(Document text Opens)

The debtor provision for bad debt and financing costs subindices are interpreted differently from the above-mentioned indices. A decline is viewed as a favourable development, while an uptick is not a desirable outcome as it shows that agribusinesses are financially constrained. In the first quarter of 2020, the sentiment regarding the financing costs declined by 11 points to 24. At the same time, the debtor provision for bad debt sentiment fell by 9 points to 35. This could be underpinned by the 25 basis points reduction in the repo rate by the South African Reserve Bank (SARB) in January and expectations of further reductions over the remainder of the year.
Subindices that showed an improvement in confidence
Sentiments regarding the turnover, employment and capital investment of agribusiness weakened somewhat in the first quarter of 2020.
The employment subindex was at 47 points in the first quarter of 2020 from 53 in the previous quarter. This would have been a temporary blip, with the aforementioned expected large summer grains and horticulture harvest set to improve employment conditions in agriculture, albeit seasonally. However, the risks associated with COVID-19 could lead to reduced employment in agriculture in the near term as workers might self-isolate as a precautionary measure to reduce the spread of the virus, but also because of the anticipated decline in demand for agricultural commodities, specifically exports.
The capital investments confidence subindex fell by 6 points from the fourth quarter of 2019 to 44 in the first quarter of this year. Similar to the previous quarters, the consistent view that we continue to hear from agribusiness leaders is that the lack of clarity regarding land reform remains an overhang that could constrain the potential expansion in fixed investments and thereafter growth in South Africa’s agriculture sector. The focus at the moment is on the Ad Hoc Committee on Section 25 of the Constitution which finalises its work and reports to the National Assembly by end of March 2020. This will be an important determinant of the direction that South Africa’s agricultural sector will be taking.

(Document text Closes)
(Entries supplied Opens)

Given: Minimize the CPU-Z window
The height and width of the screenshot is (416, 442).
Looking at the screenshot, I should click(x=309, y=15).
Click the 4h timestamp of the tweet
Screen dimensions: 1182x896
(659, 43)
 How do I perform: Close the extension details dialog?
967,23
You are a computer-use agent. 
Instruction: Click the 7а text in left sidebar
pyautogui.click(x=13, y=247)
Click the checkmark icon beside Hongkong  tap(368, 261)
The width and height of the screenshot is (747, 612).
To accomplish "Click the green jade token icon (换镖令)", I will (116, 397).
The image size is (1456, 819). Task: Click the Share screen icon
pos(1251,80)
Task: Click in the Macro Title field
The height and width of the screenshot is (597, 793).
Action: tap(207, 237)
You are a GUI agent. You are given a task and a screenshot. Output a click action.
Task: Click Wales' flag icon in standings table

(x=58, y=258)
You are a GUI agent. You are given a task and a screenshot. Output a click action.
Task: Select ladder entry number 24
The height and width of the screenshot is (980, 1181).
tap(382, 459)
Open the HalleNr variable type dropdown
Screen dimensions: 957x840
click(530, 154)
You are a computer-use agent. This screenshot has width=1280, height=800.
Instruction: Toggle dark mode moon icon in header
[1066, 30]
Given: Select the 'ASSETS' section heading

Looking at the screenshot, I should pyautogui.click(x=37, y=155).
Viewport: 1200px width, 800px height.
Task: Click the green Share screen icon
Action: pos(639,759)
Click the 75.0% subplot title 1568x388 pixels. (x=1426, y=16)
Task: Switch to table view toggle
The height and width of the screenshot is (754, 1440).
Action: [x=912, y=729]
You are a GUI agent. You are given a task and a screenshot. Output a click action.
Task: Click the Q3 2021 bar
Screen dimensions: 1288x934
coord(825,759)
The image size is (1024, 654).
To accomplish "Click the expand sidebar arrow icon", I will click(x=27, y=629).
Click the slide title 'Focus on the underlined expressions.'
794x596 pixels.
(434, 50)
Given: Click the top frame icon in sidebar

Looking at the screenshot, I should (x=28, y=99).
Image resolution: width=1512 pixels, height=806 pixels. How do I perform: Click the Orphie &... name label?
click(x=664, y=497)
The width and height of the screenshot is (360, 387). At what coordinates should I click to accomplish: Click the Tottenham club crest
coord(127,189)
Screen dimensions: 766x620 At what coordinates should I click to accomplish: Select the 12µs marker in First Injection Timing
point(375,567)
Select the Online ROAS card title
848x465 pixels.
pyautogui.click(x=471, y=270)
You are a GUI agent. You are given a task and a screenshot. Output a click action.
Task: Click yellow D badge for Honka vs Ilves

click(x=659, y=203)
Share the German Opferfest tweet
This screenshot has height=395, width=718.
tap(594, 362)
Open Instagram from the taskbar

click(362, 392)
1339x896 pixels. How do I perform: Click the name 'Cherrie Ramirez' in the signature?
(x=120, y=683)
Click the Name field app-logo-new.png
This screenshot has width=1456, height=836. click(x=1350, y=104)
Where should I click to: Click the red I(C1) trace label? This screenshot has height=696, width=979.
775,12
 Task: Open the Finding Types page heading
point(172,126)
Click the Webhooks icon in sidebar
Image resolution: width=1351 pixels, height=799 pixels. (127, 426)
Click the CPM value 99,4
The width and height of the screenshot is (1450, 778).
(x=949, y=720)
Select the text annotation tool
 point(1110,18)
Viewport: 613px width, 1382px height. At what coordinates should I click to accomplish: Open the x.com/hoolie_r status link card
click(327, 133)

(Entries supplied Closes)

Assignment 1:
Answer these questions from the text on agribusiness confidence.
(a) By how many points did financing costs sentiment decline in the first quarter of 2020, and to what level?
(b) What was the employment subindex in the first quarter of 2020?
(c) Which committee does the text say reports to the National Assembly by the end of March 2020?
Assignment 2:
Write the next part of the agribusiness confidence text, starting after its last sentence.
The records play no part in what is asked here.

Answer section 1:
(a) It declined by 11 points, to 24.
(b) 47 points.
(c) The Ad Hoc Committee on Section 25 of the Constitution.

Answer section 2:
While we are pleased with the improvement in South Africa’s agribusinesses sentiment in the first quarter of this year, we doubt if it will be sustained. The fundamental driver of the optimism in the sector is the improved weather conditions, with expectations that there will subsequently be higher agricultural output. The challenge the sector faces, however, is a potential decline in demand from several traditional export markets and by extension lower agricultural commodities prices following the spread of COVID-19. This, in turn, will weigh on farmers and agribusinesses’ finances and possibly reverse the optimism we’ve seen in the first quarter of 2020.
Moreover, the outcome of the land reform policy discussions about Section 25 of the Constitution later this month is another important event to look out for as it will have fundamental implications on agribusinesses and the agricultural sector going forward.
Overall, it is hard to celebrate the news of the ACI reaching the neutral 50-mark, as risks which threaten to reverse much of the positive gains have increased since the time of the survey.
 The Agbiz/IDC Agribusiness Confidence Index reflects the perceptions of at least 25 agribusiness decision-makers on the 10 most important aspects influencing a business in the agricultural sector (i.e. turnover, net operating income, market share, employment, capital investment, export volumes, economic growth, general agricultural conditions, debtor provision for bad debt and financing cost). It is used by agribusiness executives, policymakers and economists to understand the perceptions of the agribusinesses sector, and also serves as a leading indicator of the value of the agricultural output while providing a basis for agribusinesses to support their business decisions.